When I began 40 years ago, art and science were seen as completely separate worlds. That never felt right to me. Renaissance artists were deeply engaged with society, science and philosophy. So I created foundations where scientists and artists could work together. The knowledge coming from science enters the artwork, and the knowledge coming from the artwork can also influence science. Now we live in what I would call a cosmopolitan Renaissance. Today, interdisciplinary thinking is much more accepted, but when I started, it was very different.

KA: You spoke earlier about the technical complexity of working with glass in Venice. I would love to hear more about that process.
KV: Glass is incredibly important, because you have to think differently when you work with it. As a sculptor, you might work in clay or marble, but glass is another world entirely. You have to think in advance. Once the process begins, there is no hesitation. The most important thing is that you have to trust the glass master completely. The relationship takes years to build. In the beginning, the craftsman almost resists you because you are entering his world. But slowly you develop a shared understanding. You learn discipline. If you do not have discipline with glass, you destroy everything. What you see in the exhibition is the result of years of consistency, dialogue, frustration and trust. Nobody can simply walk into a glass furnace and suddenly create these works. It takes time.

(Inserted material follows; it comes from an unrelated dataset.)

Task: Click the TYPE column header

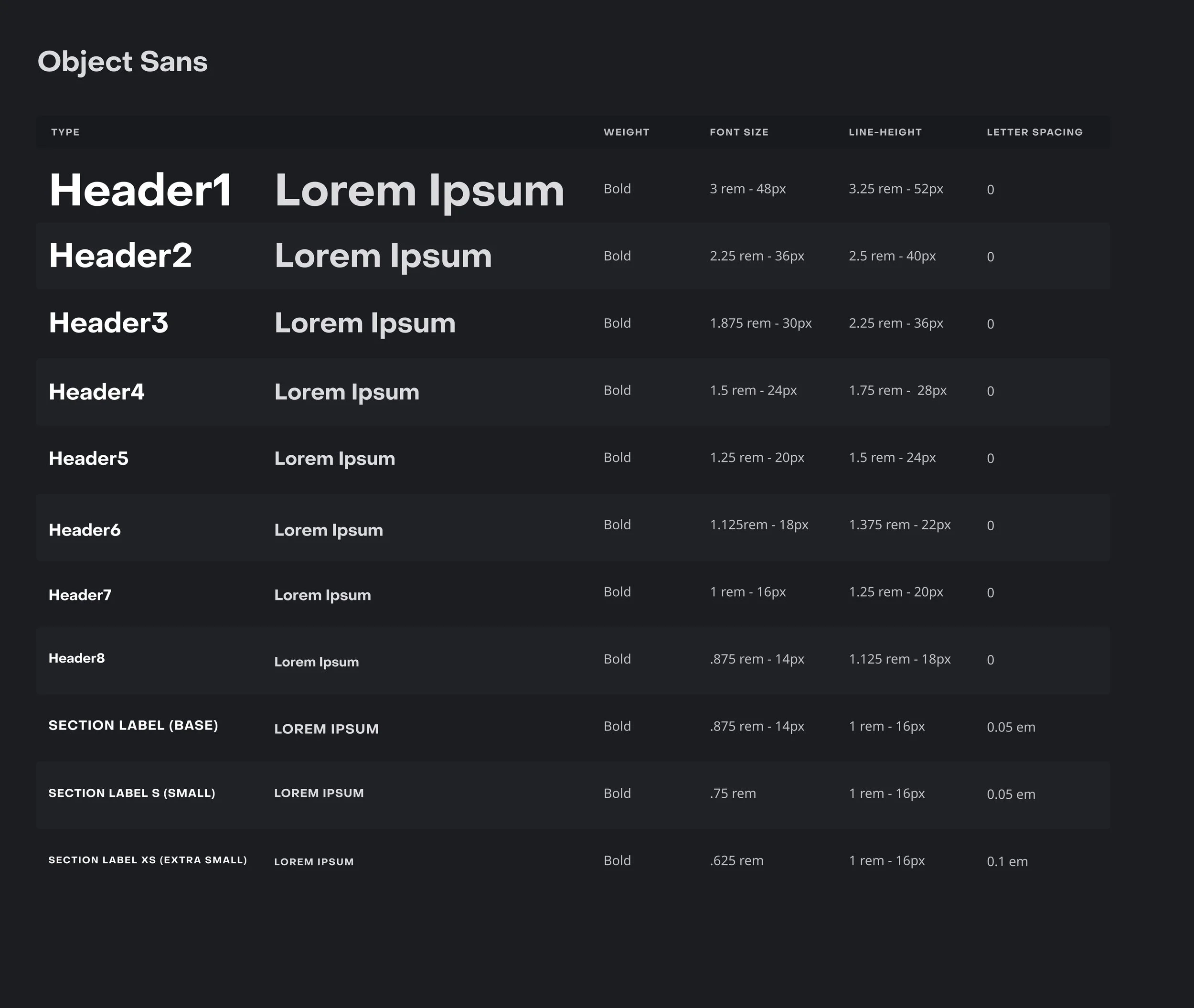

KA: There are a number of classical references in the exhibition: Medusa and the Three Graces, for instance. What draws you to those mythological figures?
KV: I really began engaging deeply with that world when I had my exhibition at the Uffizi Gallery. It felt like entering into conversation with the great masters. Humanity needs storytelling. History gives us one form of symbolism, but we also need new symbolism. The Medusa sculpture is very important to me because I wanted to reposition what Medusa represents. Traditionally she is this dangerous woman who turns people to stone. But today I see her differently. I see her as a healer.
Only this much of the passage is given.